BEGIN Information shown
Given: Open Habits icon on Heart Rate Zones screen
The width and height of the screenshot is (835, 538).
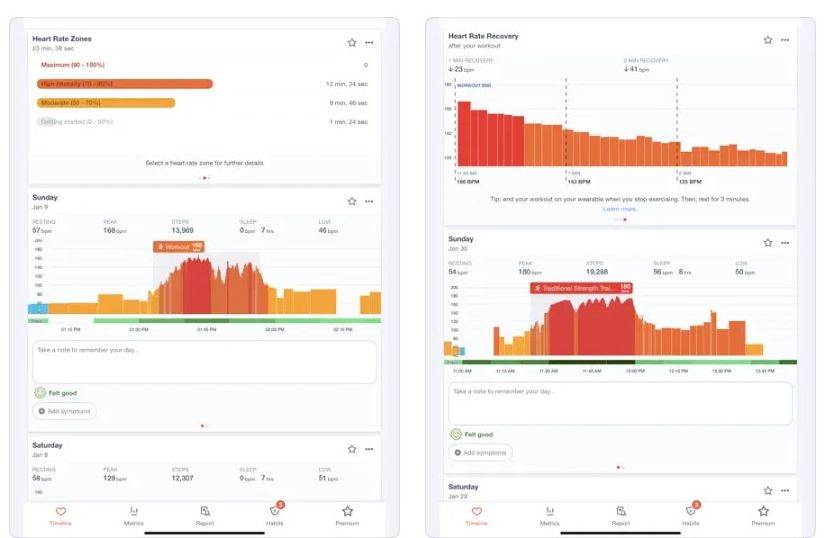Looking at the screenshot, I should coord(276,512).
END Information shown
BEGIN Information shown
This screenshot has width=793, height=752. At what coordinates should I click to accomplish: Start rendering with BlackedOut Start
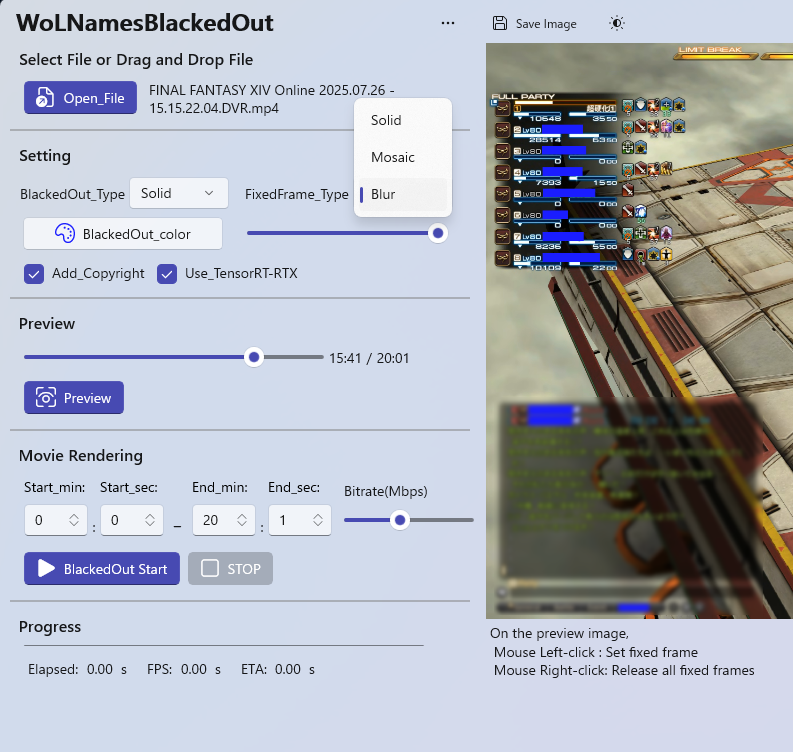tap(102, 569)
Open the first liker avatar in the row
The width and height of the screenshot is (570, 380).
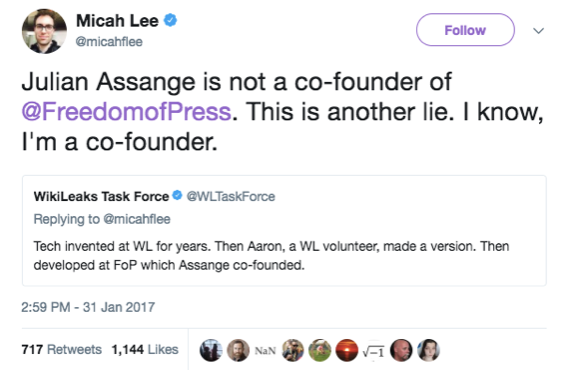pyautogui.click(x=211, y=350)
END Information shown
BEGIN Information shown
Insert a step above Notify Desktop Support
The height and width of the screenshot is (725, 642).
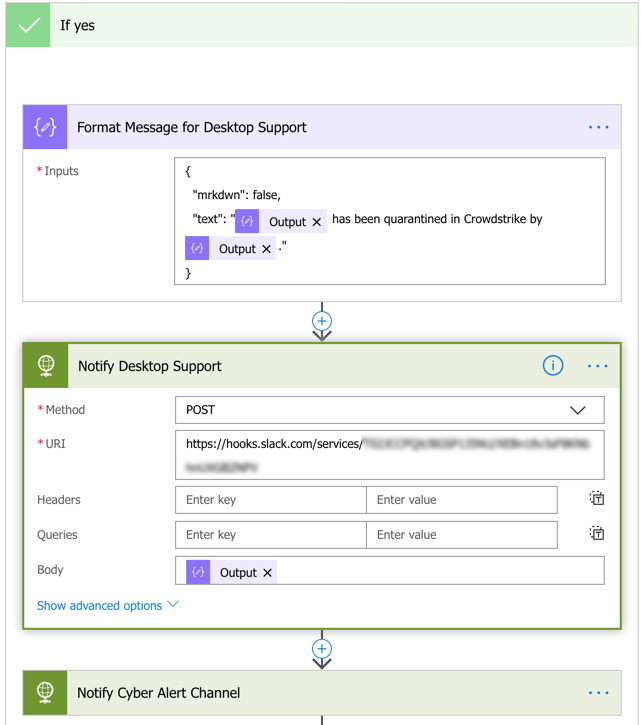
END Information shown
**Set problem:** Swap "avatar" for "profile image" in the data above, starting at the line that has "This screenshot has" and stopping after the line that has "pyautogui.click(x=211, y=350)", and give only those lines with nothing else changed. Omit the pictures from your answer.

**Response to this exercise:**
This screenshot has width=793, height=752. At what coordinates should I click to accomplish: Start rendering with BlackedOut Start
tap(102, 569)
Open the first liker profile image in the row
The width and height of the screenshot is (570, 380).
pyautogui.click(x=211, y=350)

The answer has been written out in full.